Nick nodded. “You’ve demonstrated a remarkable resilience in the face of obstacles with your current post. Most governesses would have looked for a new position upon the death of an employer. Instead, you’ve become Lucinda’s erstwhile guardian, not only seeing to her care and education but doggedly investigating her family for a relation who could not only become the new viscount but take responsibility—at least financially—for Lucinda.”

He had a sense of how she’d done it now. The day after their card game, he’d sent Forbes out for more information about her. It appeared she had pillaged every portable valuable from the Sydenham estate that might plausibly be considered Lucinda’s inheritance and sold them. She’d managed to get the embezzling attorney to pay six months’ lease on a London house before he shot himself. In town they lived frugally, even meanly; one of Forbes’s boys had followed their servant, a young man called Henry, to the market and shops, and watched what he bought. No sugar, no beef, half rations of tea, tallow candles. They had only Henry and a cook left, although Forbes’s man thought it was an emotional bond keeping the two servants, not because Miss Greene had any money to pay salaries.
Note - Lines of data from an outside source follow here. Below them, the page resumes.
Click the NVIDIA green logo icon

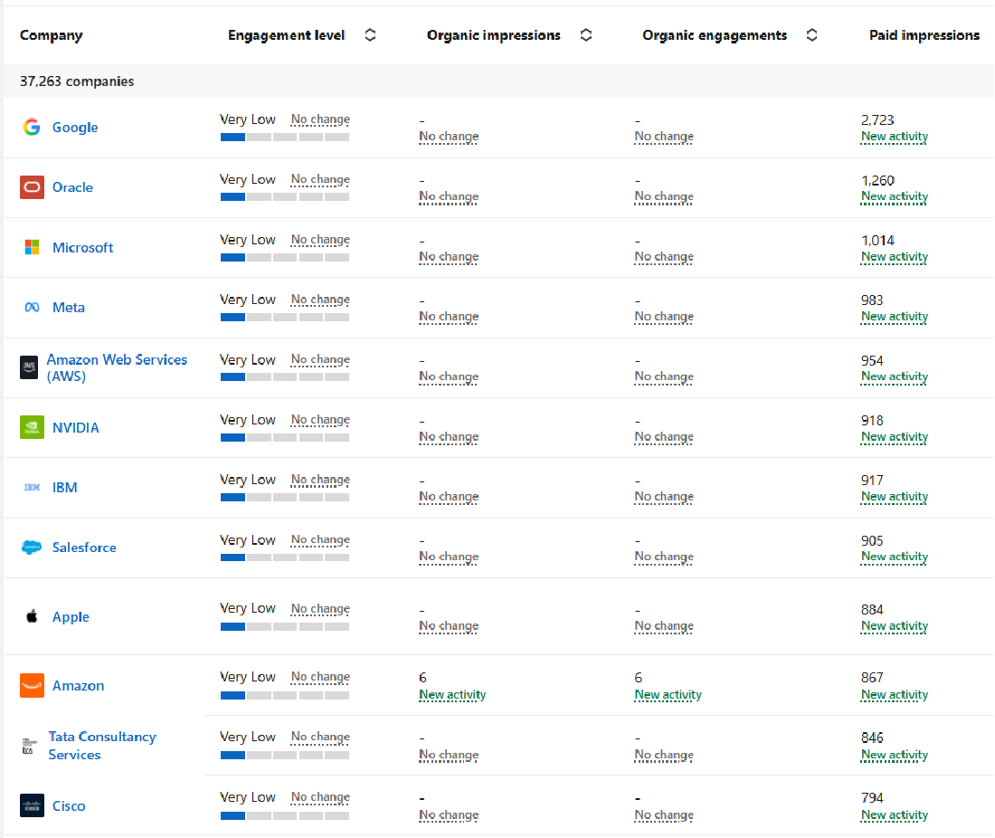point(32,427)
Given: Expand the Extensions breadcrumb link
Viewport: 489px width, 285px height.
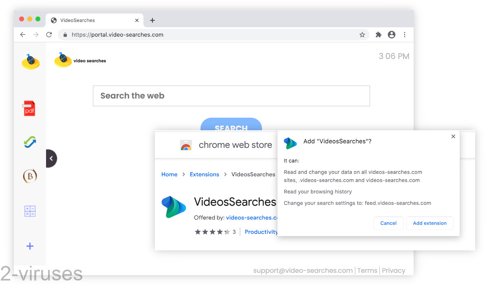Looking at the screenshot, I should tap(204, 174).
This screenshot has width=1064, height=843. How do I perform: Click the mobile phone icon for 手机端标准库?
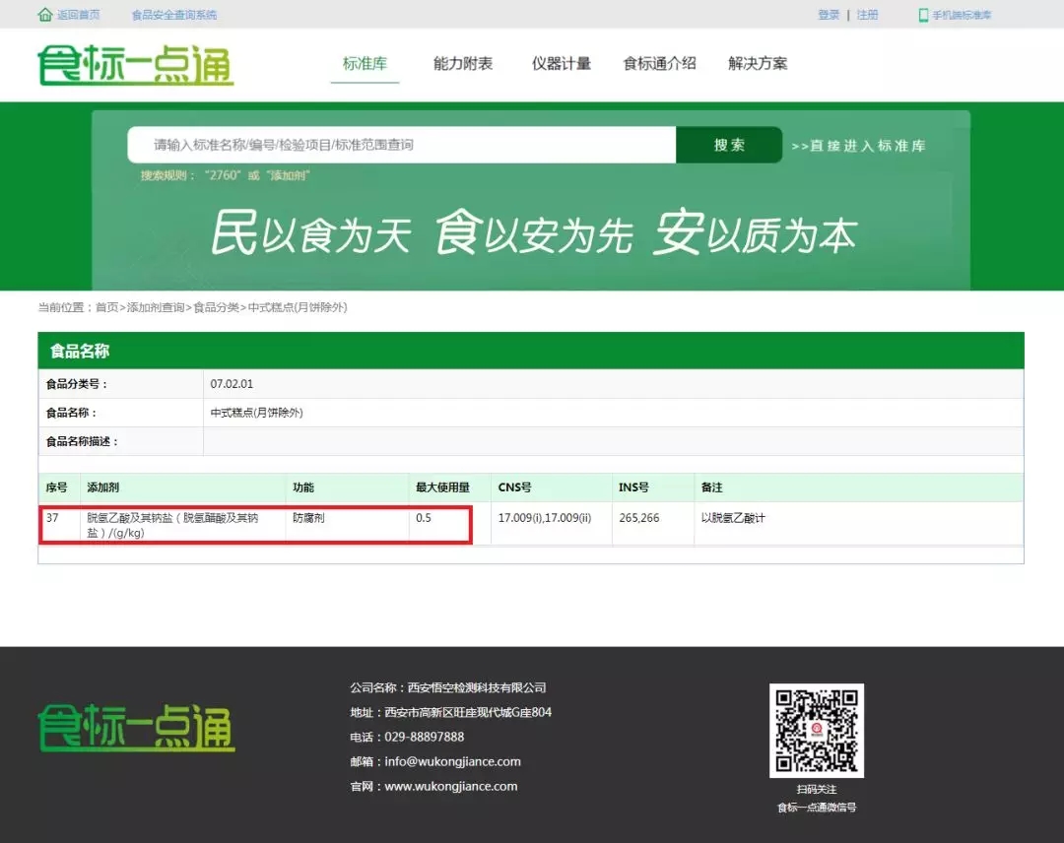coord(923,15)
She said nothing to his statement. Nick nodded again. “I prize that combination of cleverness and determination in my employees.”
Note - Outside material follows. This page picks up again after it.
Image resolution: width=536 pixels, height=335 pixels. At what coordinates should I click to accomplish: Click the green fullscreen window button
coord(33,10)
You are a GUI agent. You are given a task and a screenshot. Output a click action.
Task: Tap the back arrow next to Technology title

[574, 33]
“In your— What?” She blinked. “Are you offering me a position?”

“I am.”

“As—as a governess?” she asked in disbelief.

“Yes.”

“To whom?” she blurted. “You haven’t got a child, you said the other day you hadn’t...”

“I have,” he said carefully, “a ward.”

She almost fell off the seat. “Who?”

“A girl of fourteen. Her upbringing has been... unconventional, but she is bright and eager to learn more ladylike behavior.”

Miss Greene gazed at him, her lips parted in astonishment. Her whole expression was so unguarded and open, Nick had to look away. He was unpardonably pleased to have surprised her so completely.

“Tell me about her.” She was still flustered, but quick to gather herself. This time Nick did smile. He liked that about her, too.

“She is nearly fifteen,” he said again. “Her name is Charlotte.”

“Whose daughter is she?”

“None of your concern,” he said before she’d even finished the question.

She gave him a fulminating stare, jaw tight and eyes glittering like lightning. Emilia Greene in a fury was a sight to behold. “If you mean for her to go out in society, people will wonder. If you don’t tell them who she is, they will gladly invent all manner of histories for her, and I assure you, none of them will please you.”

“I’ll deal with that when I must.”

He could see the struggle in her face. She wanted to argue. But at last, she said, grudgingly, “As you wish. But this means we must discuss Lucinda again.”

“Oh? How so?” He leaned back, draping one arm across the seat cushion as the tension in his shoulders eased. The carriage was rolling through Westminster, taking an idle tour of the city until he rapped on the wall and told the driver to take them to Queen’s Court.

“I am responsible for Lucinda, who has no one else. I am her governess, too, and it will be very difficult to instruct two young ladies and still have time to shepherd your petition through the committee.”

Grantham was going to attend to the petition. Nick shrugged, deciding not to argue that point now. “Can you not manage two pupils?”

She gave a little huff. “Of course I can, though it won’t be easy. Why didn’t you tell me this before? From your air of mystery, I’d no idea it would be something so mundane that you wanted from me. I imagined all manner of scandalous requests.”

Oh Lord. For a moment an image blazed through his mind, in vivid, erotic sound and color. Nick breathed slowly, willing his pulse to steady itself. He had to remind himself that hedidonly want this one, mundane, decidedly-not-scandalous thing from her. “It is not mundane to me,” he said gravely. “Charlotte is exceptionally dear to me.”